The House Communications Subcommittee unanimously advanced the Foreign Adversary Communications Transparency Act (HR-820), Future Uses of Technology Upholding Reliable and Enhancing Networks Act (HR-1513) and two other anti-China communications security bills Tuesday. House China Committee Chairman Mike Gallagher, R-Wis., meanwhile, is pressing the FCC on whether it will act on reports that mobile devices in the U.S. are still processing signals from China’s BeiDou and Russia’s global navigation satellite systems (GNSS).
Senate Commerce Committee ranking member Ted Cruz, R-Texas, and Communications Subcommittee ranking member John Thune, R-S.D., filed their long-circulating 2024 Spectrum Pipeline Act Monday with some changes from a draft version proposed in the fall (see 2311220063). The proposal drew sharply divided reactions from communications policy stakeholders. Some lobbyists suggested Cruz and Thune filed the measure Monday to get ahead of NTIA's planned release later this week of its implementation plan for the Biden administration's national spectrum strategy (see 2403050048).
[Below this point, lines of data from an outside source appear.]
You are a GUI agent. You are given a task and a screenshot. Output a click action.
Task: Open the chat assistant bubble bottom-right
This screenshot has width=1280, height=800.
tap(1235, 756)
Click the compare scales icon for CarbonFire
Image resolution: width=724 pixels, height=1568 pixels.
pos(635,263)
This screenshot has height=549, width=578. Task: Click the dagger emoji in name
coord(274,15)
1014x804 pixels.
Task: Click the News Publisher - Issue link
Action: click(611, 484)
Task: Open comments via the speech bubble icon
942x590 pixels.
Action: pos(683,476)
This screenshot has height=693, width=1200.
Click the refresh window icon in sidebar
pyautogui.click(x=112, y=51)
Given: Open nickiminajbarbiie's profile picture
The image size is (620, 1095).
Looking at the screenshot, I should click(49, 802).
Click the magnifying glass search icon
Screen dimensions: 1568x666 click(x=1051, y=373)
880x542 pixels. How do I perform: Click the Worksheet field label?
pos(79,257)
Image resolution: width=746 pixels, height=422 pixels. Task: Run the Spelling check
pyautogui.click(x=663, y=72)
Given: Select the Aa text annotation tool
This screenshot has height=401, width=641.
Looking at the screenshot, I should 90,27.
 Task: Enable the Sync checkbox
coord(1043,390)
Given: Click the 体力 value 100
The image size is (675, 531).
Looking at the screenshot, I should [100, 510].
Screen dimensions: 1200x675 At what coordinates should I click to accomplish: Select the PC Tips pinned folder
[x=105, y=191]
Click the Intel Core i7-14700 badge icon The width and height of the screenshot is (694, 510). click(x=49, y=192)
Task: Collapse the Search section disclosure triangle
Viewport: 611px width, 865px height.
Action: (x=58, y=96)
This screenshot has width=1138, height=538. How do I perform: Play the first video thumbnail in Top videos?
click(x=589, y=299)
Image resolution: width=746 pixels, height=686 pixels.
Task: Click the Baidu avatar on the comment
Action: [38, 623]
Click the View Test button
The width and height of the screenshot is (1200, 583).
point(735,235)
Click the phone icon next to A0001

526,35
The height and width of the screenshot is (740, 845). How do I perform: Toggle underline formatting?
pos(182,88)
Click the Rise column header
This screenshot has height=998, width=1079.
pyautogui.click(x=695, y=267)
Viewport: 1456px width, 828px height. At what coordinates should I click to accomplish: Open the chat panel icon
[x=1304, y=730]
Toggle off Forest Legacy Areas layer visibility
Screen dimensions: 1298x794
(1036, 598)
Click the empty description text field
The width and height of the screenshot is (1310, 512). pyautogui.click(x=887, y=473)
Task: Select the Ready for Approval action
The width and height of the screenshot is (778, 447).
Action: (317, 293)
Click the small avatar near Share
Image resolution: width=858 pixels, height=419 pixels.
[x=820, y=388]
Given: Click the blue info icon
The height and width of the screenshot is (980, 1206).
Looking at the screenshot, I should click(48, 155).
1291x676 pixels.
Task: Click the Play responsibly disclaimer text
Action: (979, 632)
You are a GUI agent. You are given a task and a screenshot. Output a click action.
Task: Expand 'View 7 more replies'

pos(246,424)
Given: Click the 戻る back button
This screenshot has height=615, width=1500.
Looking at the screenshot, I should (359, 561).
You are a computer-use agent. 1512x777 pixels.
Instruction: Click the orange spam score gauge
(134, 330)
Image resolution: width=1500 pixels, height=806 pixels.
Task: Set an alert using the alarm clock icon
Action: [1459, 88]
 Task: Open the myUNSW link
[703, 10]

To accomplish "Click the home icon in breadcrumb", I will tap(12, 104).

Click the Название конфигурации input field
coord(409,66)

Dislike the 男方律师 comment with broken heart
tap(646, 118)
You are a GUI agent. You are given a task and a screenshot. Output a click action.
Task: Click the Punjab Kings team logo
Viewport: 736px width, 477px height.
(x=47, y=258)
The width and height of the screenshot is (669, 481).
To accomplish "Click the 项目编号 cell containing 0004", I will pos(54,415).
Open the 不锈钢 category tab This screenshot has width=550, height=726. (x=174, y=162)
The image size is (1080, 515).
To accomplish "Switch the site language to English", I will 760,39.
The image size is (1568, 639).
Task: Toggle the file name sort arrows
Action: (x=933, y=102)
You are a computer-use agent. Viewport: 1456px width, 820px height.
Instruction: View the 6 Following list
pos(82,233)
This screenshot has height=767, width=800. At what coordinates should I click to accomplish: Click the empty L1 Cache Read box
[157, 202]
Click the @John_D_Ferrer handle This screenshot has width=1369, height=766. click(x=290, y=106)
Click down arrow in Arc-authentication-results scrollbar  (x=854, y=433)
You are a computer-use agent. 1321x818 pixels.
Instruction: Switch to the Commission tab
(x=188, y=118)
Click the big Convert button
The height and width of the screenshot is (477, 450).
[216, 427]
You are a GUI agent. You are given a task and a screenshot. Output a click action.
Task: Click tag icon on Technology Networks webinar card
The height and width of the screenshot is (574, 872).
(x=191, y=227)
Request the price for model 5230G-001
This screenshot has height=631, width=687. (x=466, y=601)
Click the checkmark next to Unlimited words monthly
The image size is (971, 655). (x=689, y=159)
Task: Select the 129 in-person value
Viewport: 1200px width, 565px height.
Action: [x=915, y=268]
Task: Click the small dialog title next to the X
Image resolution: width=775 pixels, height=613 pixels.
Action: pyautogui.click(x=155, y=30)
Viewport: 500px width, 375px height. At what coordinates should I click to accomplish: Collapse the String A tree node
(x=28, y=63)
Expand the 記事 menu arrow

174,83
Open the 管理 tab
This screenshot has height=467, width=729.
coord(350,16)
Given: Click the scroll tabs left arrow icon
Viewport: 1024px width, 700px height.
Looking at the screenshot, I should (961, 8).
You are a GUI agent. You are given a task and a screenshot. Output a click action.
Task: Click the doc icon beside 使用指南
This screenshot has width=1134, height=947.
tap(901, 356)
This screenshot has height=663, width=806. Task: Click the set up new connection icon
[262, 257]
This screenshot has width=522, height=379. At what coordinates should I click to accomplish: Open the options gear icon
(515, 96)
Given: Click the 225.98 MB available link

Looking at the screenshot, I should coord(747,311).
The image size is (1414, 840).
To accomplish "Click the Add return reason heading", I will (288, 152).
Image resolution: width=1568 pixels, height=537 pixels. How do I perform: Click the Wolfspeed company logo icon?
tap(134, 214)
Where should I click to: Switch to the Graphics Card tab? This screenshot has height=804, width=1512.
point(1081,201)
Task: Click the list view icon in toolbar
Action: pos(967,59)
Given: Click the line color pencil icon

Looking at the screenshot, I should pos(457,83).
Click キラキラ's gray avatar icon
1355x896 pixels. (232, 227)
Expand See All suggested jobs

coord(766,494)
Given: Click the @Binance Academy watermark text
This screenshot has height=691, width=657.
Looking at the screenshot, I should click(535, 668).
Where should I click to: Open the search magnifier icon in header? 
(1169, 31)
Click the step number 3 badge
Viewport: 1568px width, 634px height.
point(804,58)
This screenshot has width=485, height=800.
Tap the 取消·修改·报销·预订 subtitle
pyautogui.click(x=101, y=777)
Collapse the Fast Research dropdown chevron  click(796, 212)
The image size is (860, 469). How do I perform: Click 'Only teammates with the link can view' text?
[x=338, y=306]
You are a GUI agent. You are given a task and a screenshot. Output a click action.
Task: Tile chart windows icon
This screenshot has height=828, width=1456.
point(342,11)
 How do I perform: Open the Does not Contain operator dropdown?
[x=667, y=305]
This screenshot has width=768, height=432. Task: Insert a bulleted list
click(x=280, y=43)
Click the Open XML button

President Joe Biden is requesting increased funding in FY 2025 for the FCC, Patent Office and the Commerce Department’s Bureau of Industry and Security (see 2303130070). The FY25 requests are lower than FY24's for the FTC, NTIA, the National Institute of Standards and Technology, DOJ’s Antitrust Division and some Agriculture Department broadband programs, though in some cases the Biden proposal exceeds ultimate Congressional allocations for FY24. Biden signed off Saturday on the Consolidated Appropriations Act FY24 appropriations minibus package (HR-4366), which included funding cuts for NTIA and other Commerce agencies but a slight increase for DOJ Antitrust (see 2403040083). The Senate voted 75-22 Friday night to approve the package.
Backers of Congress giving the FCC stopgap funding to keep the affordable connectivity program running through FY 2024 latched onto President Joe Biden's short mention of internet affordability in his State of the Union speech Thursday night to bolster that push. Biden also said Congress should pass comprehensive data privacy legislation and briefly touched on other tech policy issues. He didn't mention the House Commerce Committee's push to require TikTok Chinese owner ByteDance to divest the app for it to continue operating in the U.S., despite its supporters' rapid push to advance it (see 2403080035).
House leaders removed the NTIA Reauthorization Act (HR-4510) from floor consideration Tuesday amid other committees’ objections to it, the bill’s sponsors told us Wednesday. Chamber leaders previously scheduled consideration of HR-4510 under suspension of the rules (see 2403010073), along with two other telecom-focused bills. The House voted 339-85 Wednesday to pass H.Res. 1061, which amended vehicle HR-4366 to become the Consolidated Appropriations Act FY24 appropriations minibus package that includes reduced funding for NTIA and other Commerce Department agencies compared with FY 2023 but a slight increase for the DOJ Antitrust Division (see 2403040083).